§ Your objective
Reproduce every line of the items below, requests included, and raise each coordinate in the answers by 79. Omit the pictures from your reply.

§ Data rows

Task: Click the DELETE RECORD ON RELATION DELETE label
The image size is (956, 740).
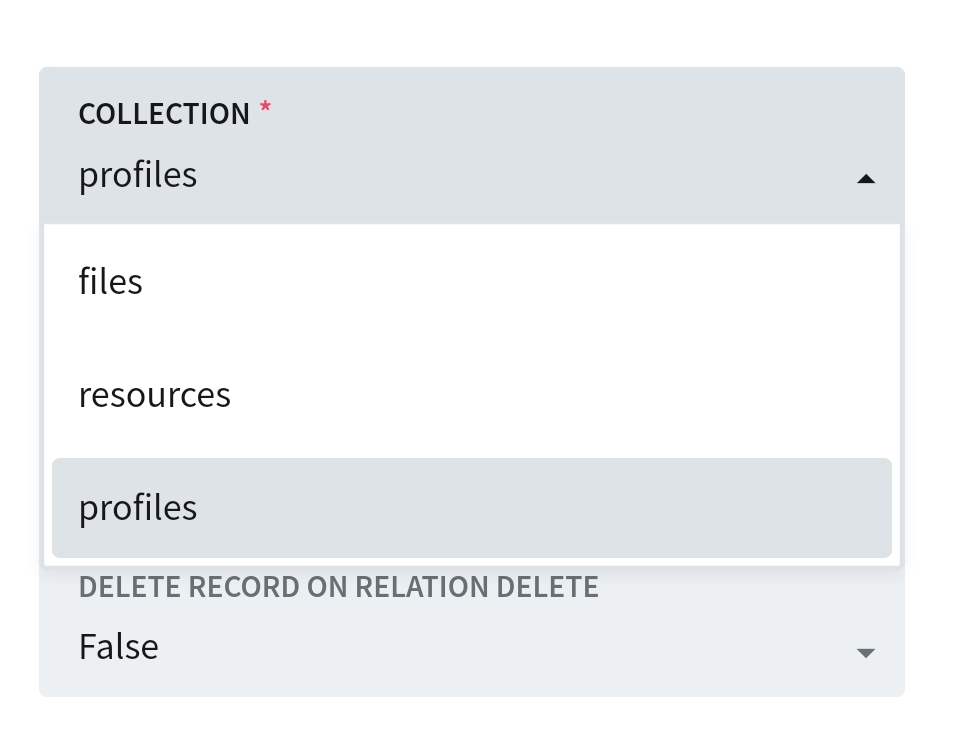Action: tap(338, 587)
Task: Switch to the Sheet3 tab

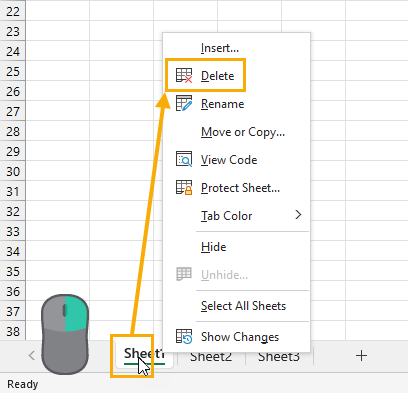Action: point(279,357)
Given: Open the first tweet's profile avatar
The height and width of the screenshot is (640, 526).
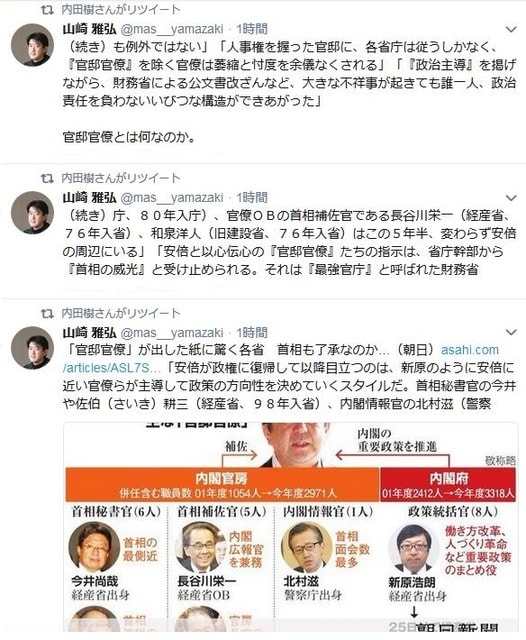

§ Exercise response
Task: Click the DELETE RECORD ON RELATION DELETE label
The image size is (956, 740).
Action: tap(417, 666)
Task: Switch to the Sheet3 tab

Action: point(358,436)
Given: Open the first tweet's profile avatar
The height and width of the screenshot is (640, 526).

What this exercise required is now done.